---------- Dataset extract
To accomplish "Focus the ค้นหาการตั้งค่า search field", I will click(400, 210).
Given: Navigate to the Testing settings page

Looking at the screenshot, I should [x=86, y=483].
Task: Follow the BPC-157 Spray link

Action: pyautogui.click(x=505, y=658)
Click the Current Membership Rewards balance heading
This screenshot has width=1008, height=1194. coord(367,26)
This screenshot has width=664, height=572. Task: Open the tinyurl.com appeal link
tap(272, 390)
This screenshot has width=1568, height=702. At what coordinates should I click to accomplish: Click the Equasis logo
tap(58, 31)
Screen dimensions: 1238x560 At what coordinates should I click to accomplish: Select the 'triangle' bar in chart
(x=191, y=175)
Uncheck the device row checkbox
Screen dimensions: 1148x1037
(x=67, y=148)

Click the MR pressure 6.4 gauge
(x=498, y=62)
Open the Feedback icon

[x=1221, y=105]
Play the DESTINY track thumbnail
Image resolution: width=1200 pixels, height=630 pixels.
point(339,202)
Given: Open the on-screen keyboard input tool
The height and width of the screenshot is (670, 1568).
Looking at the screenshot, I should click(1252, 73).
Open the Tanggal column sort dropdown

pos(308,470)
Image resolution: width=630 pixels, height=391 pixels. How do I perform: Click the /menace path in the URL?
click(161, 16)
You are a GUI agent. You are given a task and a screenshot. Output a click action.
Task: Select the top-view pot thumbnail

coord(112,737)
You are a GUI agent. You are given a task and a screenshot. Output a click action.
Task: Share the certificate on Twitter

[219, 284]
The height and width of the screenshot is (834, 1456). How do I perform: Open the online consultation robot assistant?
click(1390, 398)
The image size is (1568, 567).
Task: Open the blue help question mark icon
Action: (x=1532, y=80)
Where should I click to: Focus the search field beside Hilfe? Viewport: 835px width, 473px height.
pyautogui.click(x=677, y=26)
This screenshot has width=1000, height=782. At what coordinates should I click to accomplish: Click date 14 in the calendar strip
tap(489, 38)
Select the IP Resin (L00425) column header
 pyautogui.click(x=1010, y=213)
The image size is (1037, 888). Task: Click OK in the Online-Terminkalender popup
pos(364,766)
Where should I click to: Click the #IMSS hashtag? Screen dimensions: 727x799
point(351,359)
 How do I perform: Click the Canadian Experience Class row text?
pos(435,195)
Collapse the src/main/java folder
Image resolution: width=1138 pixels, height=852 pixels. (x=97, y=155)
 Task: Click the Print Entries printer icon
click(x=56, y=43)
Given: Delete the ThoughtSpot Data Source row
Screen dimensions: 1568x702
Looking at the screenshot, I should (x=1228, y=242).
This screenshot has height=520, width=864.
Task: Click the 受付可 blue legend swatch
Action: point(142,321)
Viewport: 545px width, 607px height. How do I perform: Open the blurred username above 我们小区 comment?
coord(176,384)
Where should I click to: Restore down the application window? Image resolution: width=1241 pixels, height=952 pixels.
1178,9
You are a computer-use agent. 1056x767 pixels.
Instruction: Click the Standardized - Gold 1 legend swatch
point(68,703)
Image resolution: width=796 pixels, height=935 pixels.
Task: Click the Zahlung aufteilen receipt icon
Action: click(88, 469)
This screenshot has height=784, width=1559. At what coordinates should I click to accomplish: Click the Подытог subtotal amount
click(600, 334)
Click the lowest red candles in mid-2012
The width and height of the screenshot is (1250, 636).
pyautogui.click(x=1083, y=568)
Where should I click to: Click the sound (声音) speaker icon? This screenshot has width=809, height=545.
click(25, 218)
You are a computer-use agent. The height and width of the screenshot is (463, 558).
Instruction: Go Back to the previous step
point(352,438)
--------------------
▸ **Exercise requirements**
Reproduce all of the material above as a numbered list, with the blank lines removed.

▸ **Correct result**
1. To accomplish "Focus the ค้นหาการตั้งค่า search field", I will click(400, 210).
2. Given: Navigate to the Testing settings page
3. Looking at the screenshot, I should [x=86, y=483].
4. Task: Follow the BPC-157 Spray link
5. Action: pyautogui.click(x=505, y=658)
6. Click the Current Membership Rewards balance heading
7. This screenshot has width=1008, height=1194. coord(367,26)
8. This screenshot has width=664, height=572. Task: Open the tinyurl.com appeal link
9. tap(272, 390)
10. This screenshot has width=1568, height=702. At what coordinates should I click to accomplish: Click the Equasis logo
11. tap(58, 31)
12. Screen dimensions: 1238x560 At what coordinates should I click to accomplish: Select the 'triangle' bar in chart
13. (x=191, y=175)
14. Uncheck the device row checkbox
15. Screen dimensions: 1148x1037
16. (x=67, y=148)
17. Click the MR pressure 6.4 gauge
18. (x=498, y=62)
19. Open the Feedback icon
20. [x=1221, y=105]
21. Play the DESTINY track thumbnail
22. Image resolution: width=1200 pixels, height=630 pixels.
23. point(339,202)
24. Given: Open the on-screen keyboard input tool
25. The height and width of the screenshot is (670, 1568).
26. Looking at the screenshot, I should click(1252, 73).
27. Open the Tanggal column sort dropdown
28. pos(308,470)
29. Image resolution: width=630 pixels, height=391 pixels. How do I perform: Click the /menace path in the URL?
30. click(161, 16)
31. You are a GUI agent. You are given a task and a screenshot. Output a click action.
32. Task: Select the top-view pot thumbnail
33. coord(112,737)
34. You are a GUI agent. You are given a task and a screenshot. Output a click action.
35. Task: Share the certificate on Twitter
36. [219, 284]
37. The height and width of the screenshot is (834, 1456). How do I perform: Open the online consultation robot assistant?
38. click(1390, 398)
39. The image size is (1568, 567).
40. Task: Open the blue help question mark icon
41. Action: (x=1532, y=80)
42. Where should I click to: Focus the search field beside Hilfe? Viewport: 835px width, 473px height.
43. pyautogui.click(x=677, y=26)
44. This screenshot has width=1000, height=782. At what coordinates should I click to accomplish: Click date 14 in the calendar strip
45. tap(489, 38)
46. Select the IP Resin (L00425) column header
47.  pyautogui.click(x=1010, y=213)
48. The image size is (1037, 888). Task: Click OK in the Online-Terminkalender popup
49. pos(364,766)
50. Where should I click to: Click the #IMSS hashtag? Screen dimensions: 727x799
51. point(351,359)
52.  How do I perform: Click the Canadian Experience Class row text?
53. pos(435,195)
54. Collapse the src/main/java folder
55. Image resolution: width=1138 pixels, height=852 pixels. (x=97, y=155)
56.  Task: Click the Print Entries printer icon
57. click(x=56, y=43)
58. Given: Delete the ThoughtSpot Data Source row
59. Screen dimensions: 1568x702
60. Looking at the screenshot, I should (x=1228, y=242).
61. This screenshot has height=520, width=864.
62. Task: Click the 受付可 blue legend swatch
63. Action: point(142,321)
64. Viewport: 545px width, 607px height. How do I perform: Open the blurred username above 我们小区 comment?
65. coord(176,384)
66. Where should I click to: Restore down the application window? Image resolution: width=1241 pixels, height=952 pixels.
67. 1178,9
68. You are a computer-use agent. 1056x767 pixels.
69. Instruction: Click the Standardized - Gold 1 legend swatch
70. point(68,703)
71. Image resolution: width=796 pixels, height=935 pixels.
72. Task: Click the Zahlung aufteilen receipt icon
73. Action: click(88, 469)
74. This screenshot has height=784, width=1559. At what coordinates should I click to accomplish: Click the Подытог subtotal amount
75. click(600, 334)
76. Click the lowest red candles in mid-2012
77. The width and height of the screenshot is (1250, 636).
78. pyautogui.click(x=1083, y=568)
79. Where should I click to: Click the sound (声音) speaker icon? This screenshot has width=809, height=545.
80. click(25, 218)
81. You are a computer-use agent. The height and width of the screenshot is (463, 558).
82. Instruction: Go Back to the previous step
83. point(352,438)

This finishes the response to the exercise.